Alexander Goloviznin, deputy general director of the Ust Luga port in the Leningrad region, denied that there was a conflict of interests over the planned extension of a railway line to the rival port of Primorsk.
"What's economics? There is always a limited amount of resources, even if you are Russian Railways," Goloviznin told The Moscow Times.
It was reported Tuesday that 7.5 billion rubles ($250 million) of a 29 billion ruble support package that the Finance Ministry is extending to Russian Railways for infrastructure projects in 2012 will be earmarked for the extension of a rail link to Primorsk, which is largely an oil export point.
Most of the remainder is likely to be dedicated to ongoing construction projects in the Krasnodar region, ahead of the Sochi Winter Olympics in 2014, Kommersant reported.
The paper suggested that the money was earmarked for Primorsk because there was not enough available for a more expensive upgrade of existing rail links to Ust Luga.
But Investcafe analyst Dmitry Adamidov wrote that the decision was related to oil pipeline monopoly Transneft's government connections, rather than strategic economic interests of the country.
"This is a great illustration of the problems surrounding infrastructure projects, and not only those connected with railways," Adamidov wrote in a note to investors.
"Each investment project is arrived at by special decision. And the priority here is given not to the importance of the project, but the lobbying power of the applicant," he wrote.
But Goloviznin said only "normal economics, no shady politics," went into deciding how to allocate infrastructure projects.
Nor has Ust Luga any less clout. Russian Railways president Vladimir Yakunin was a former head of the project, and it has recently been endorsed by United Russia and backed by Prime Minister Vladimir Putin, Goloviznin said.
Transneft and its partner Summa, which co-own Primorsk, have been lobbying for a rail link to transport oil and related products for several years.
The new line should be able to deliver 20 million tons of oil a year to the port.
Logistics and shipping companies see infrastructure as the weak link in bringing goods into the country.

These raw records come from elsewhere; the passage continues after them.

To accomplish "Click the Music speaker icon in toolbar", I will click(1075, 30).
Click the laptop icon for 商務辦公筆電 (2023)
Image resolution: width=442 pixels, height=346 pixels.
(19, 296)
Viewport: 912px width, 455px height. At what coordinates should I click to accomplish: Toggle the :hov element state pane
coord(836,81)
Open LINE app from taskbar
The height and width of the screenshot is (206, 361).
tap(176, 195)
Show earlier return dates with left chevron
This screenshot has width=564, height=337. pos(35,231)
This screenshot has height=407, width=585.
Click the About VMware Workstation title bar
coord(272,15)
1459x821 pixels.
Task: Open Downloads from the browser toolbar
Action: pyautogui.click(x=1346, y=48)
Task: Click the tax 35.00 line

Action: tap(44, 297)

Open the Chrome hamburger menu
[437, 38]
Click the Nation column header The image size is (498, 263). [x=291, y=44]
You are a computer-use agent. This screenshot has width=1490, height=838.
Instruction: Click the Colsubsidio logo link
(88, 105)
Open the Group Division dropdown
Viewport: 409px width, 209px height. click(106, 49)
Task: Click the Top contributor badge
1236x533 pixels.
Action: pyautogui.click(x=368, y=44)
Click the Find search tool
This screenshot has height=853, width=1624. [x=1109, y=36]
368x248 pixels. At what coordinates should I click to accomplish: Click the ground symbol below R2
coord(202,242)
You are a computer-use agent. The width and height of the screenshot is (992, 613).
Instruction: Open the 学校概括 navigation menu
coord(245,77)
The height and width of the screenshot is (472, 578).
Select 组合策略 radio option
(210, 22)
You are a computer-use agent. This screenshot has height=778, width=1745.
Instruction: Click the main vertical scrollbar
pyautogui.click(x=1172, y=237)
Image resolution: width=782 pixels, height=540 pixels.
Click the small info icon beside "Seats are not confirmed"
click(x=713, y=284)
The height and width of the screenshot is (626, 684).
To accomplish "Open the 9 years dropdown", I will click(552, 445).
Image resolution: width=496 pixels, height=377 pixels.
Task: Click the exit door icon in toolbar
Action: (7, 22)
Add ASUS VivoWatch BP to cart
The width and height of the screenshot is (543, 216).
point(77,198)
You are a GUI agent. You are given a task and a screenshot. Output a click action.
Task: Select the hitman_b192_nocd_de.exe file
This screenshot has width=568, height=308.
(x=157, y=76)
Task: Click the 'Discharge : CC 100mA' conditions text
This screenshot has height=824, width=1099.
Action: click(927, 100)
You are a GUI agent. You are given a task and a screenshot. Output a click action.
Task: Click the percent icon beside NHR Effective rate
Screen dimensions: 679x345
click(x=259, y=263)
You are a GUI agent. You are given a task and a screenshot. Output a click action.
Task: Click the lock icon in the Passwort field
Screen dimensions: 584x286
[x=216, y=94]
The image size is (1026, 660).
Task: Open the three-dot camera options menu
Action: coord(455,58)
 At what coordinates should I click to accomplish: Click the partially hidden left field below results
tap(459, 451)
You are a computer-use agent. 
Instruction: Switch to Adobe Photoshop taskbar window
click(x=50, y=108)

One British shipping executive welcomed diversification of ports on the Baltic, partly because of St. Petersburg's vulnerability to ice in the winter, but also because of heavy congestion and the port management's tendency to abuse its long-held monopoly.
But he said alternatives needed to suit importers before they will switch.
"We sail where our customers tell us to — it depends on the deal they have with their in-country logistics provider. But at the moment, lots of ports simply aren't ticking the boxes for them," said David Brooks of Mannlines, a British shipping company specializing in importing finished vehicles.